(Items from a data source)
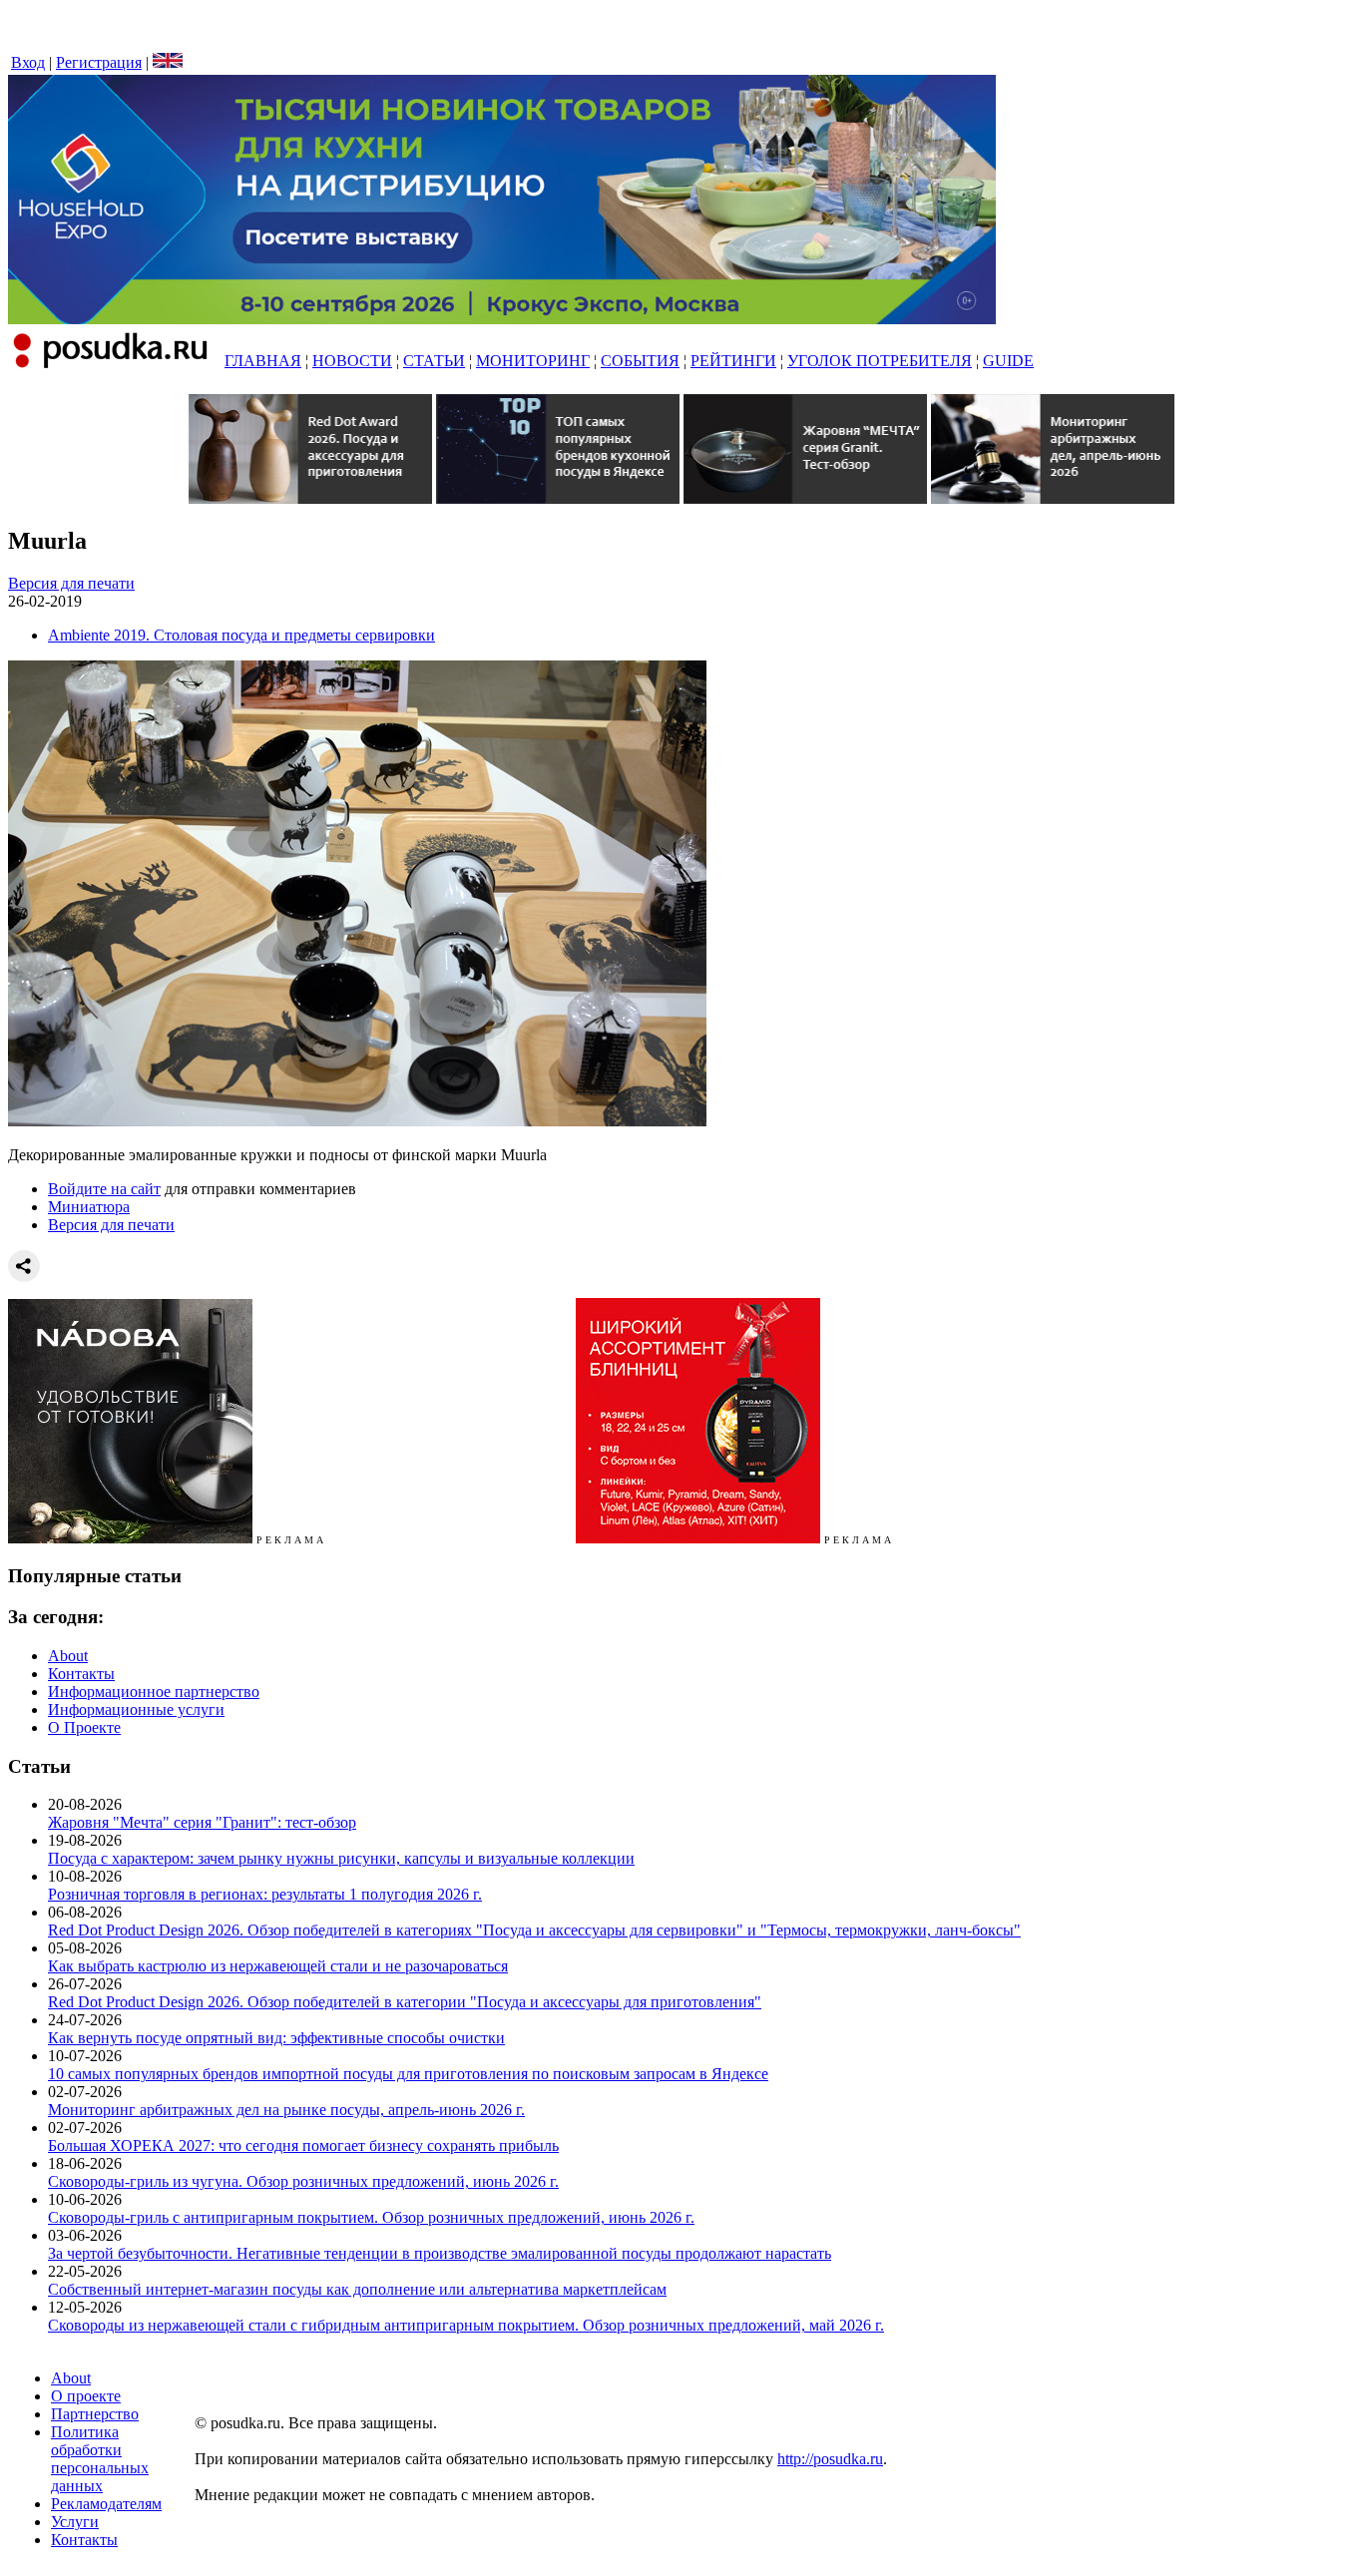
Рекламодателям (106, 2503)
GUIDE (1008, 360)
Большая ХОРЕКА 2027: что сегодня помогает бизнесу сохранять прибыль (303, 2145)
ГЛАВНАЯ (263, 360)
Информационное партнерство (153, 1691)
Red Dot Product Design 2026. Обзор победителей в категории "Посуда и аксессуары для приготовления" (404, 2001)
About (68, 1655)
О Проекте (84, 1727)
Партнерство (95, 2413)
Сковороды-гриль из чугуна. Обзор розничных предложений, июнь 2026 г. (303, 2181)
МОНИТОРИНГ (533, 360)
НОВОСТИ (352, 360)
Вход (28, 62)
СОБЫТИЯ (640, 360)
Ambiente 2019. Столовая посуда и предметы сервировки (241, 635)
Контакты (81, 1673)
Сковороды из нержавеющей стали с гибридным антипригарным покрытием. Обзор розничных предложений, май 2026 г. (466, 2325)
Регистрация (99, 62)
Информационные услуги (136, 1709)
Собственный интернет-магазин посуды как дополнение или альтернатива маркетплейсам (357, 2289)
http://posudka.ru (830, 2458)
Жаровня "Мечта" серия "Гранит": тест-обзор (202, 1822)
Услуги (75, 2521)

_ASSIGNMENT_:
Set down every entry above exactly as written. Leave out all pictures.

_SOLUTION TO THIS EXERCISE_:
Рекламодателям (106, 2503)
GUIDE (1008, 360)
Большая ХОРЕКА 2027: что сегодня помогает бизнесу сохранять прибыль (303, 2145)
ГЛАВНАЯ (263, 360)
Информационное партнерство (153, 1691)
Red Dot Product Design 2026. Обзор победителей в категории "Посуда и аксессуары для приготовления" (404, 2001)
About (68, 1655)
О Проекте (84, 1727)
Партнерство (95, 2413)
Сковороды-гриль из чугуна. Обзор розничных предложений, июнь 2026 г. (303, 2181)
МОНИТОРИНГ (533, 360)
НОВОСТИ (352, 360)
Вход (28, 62)
СОБЫТИЯ (640, 360)
Ambiente 2019. Столовая посуда и предметы сервировки (241, 635)
Контакты (81, 1673)
Сковороды из нержавеющей стали с гибридным антипригарным покрытием. Обзор розничных предложений, май 2026 г. (466, 2325)
Регистрация (99, 62)
Информационные услуги (136, 1709)
Собственный интернет-магазин посуды как дополнение или альтернатива маркетплейсам (357, 2289)
http://posudka.ru (830, 2458)
Жаровня "Мечта" серия "Гранит": тест-обзор (202, 1822)
Услуги (75, 2521)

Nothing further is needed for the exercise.